Eh bien, j'ai cette idée de QuizUp. C'est une sombre nuit d'hiver en Islande. Je venais de réaliser que j'étais en faillite. Et il n'y avait aucun moyen pour moi d'obtenir plus de financement de l'Islande. Je ressentais vraiment, ce que j'ai mentionné auparavant, ce mépris. J'allais voir des investisseurs et ils me demandaient comment allait Moogies, et je leur répondais et j'essayais de le rendre plus joli qu'il ne l'était. Ils me bloqueraient immédiatement parce qu'il y a cette stigmatisation de l'échec. Et c'est à ce moment-là que j'ai vraiment ressenti qu'être en Europe et avoir échoué du premier coup… ça nuit vraiment à vos chances de vous relever.

J'ai cette idée pour QuizUp et je l'écris sur cette facture d'électricité que je ne peux pas payer. Et j'étais juste convaincu. J'ai ce sentiment très fort que ce jeu serait la formule de la viralité et du succès. Les utilisateurs joueraient de vraies personnes en temps réel et ils auraient tous ces classements et titres. Les gens sont si vains, en général, que je savais qu'ils aimeraient ça. C'était comme quelque chose qui n'avait pas été fait auparavant et je voulais vraiment le faire.

Mais, encore une fois, je n'avais pas d'argent. J'étais totalement en faillite et je n'avais plus d'employés. Mais je me suis souvenu de ces gars d'Oxford, de Reid Hoffman et de Biz Stone, et je me dis: «Je suis tellement connecté. Je vais juste y aller. Je suis sûr à 100% qu'avec cette excellente idée, ces VC vont simplement me jeter de l'argent. Je vais pouvoir faire ça. Peasy facile.'


Fridriksson a embauché deux ingénieurs sur la promesse de déménager à San Francisco et d'aider sur le projet. Le plan était que les ingénieurs construisent un prototype de QuizUp pendant que Fridriksson se rendait dans les VCs pour essayer d'obtenir un financement de démarrage. Ils vivaient tous ensemble dans un petit appartement.

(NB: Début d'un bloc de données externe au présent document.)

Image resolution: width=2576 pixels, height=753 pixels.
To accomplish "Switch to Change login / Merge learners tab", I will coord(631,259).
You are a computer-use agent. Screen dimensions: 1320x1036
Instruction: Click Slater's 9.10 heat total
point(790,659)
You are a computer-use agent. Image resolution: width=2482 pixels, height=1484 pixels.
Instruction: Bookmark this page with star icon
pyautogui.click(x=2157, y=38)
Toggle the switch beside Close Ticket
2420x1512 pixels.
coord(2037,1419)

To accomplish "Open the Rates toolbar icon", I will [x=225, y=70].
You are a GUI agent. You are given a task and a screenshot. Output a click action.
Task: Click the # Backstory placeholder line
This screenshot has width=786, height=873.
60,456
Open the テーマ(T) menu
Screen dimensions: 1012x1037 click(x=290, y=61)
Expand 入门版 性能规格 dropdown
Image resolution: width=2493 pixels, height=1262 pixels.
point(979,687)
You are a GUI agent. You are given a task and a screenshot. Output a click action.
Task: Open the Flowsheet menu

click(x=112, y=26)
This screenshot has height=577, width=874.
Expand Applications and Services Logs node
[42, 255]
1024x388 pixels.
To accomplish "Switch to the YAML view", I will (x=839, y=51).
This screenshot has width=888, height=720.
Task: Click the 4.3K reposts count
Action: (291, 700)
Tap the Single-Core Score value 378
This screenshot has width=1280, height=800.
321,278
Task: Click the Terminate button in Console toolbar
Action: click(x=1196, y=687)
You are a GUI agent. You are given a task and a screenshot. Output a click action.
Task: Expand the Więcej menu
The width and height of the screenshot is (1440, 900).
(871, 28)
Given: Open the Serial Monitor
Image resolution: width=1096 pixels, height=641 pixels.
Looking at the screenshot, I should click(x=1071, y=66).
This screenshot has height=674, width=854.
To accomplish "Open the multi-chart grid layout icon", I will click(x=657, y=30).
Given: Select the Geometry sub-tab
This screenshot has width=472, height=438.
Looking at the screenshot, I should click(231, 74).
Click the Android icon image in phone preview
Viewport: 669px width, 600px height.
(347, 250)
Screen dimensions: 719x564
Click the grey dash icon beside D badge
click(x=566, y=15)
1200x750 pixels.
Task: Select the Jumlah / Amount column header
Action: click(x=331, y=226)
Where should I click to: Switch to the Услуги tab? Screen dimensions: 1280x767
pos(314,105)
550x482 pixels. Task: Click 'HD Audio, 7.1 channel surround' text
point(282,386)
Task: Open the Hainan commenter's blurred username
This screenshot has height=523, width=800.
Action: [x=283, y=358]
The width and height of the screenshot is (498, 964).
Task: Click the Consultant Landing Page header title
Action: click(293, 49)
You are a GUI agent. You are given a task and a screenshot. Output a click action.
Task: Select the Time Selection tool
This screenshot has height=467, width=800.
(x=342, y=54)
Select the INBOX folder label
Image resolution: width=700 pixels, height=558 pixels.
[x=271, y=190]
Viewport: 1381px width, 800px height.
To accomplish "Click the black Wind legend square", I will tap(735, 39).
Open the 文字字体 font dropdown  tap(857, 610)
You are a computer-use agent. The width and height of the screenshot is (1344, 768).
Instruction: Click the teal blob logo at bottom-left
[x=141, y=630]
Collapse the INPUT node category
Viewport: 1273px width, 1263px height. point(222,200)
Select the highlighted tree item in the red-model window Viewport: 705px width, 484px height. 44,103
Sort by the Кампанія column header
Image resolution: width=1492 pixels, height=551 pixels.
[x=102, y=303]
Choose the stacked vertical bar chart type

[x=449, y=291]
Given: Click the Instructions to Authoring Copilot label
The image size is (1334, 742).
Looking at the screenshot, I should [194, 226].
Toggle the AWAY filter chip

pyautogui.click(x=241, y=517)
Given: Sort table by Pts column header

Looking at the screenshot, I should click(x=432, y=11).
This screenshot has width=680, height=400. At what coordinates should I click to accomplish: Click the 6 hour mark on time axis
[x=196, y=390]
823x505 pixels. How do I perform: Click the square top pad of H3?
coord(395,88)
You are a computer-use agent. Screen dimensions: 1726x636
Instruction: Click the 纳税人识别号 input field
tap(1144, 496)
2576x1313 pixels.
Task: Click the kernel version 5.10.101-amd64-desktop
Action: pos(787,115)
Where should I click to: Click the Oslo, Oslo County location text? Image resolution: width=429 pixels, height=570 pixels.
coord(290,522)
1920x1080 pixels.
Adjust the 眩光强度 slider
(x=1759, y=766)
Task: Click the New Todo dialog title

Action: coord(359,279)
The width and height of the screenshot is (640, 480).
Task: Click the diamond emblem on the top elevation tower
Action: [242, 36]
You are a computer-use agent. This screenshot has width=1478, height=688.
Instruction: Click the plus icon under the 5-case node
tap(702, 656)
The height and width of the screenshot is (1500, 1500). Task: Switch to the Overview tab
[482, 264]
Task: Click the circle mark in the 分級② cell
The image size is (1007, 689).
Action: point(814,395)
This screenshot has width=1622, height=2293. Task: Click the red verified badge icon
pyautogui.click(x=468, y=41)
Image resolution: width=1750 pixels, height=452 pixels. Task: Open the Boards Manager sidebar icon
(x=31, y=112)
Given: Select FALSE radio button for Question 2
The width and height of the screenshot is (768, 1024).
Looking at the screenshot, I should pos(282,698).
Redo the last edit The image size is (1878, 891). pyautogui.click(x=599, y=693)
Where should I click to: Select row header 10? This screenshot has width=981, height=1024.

Ce plan était un peu naïf, quand je repense à cette époque. Je m'attendais à ce qu'un tapis rouge m'attende. Que, à mon arrivée à San Francisco, les gens me jetteraient de l'argent. Et c'était en fait tout le contraire. Obtenir un financement de démarrage avec juste une idée est assez difficile.

Avez-vous donc obtenu le financement?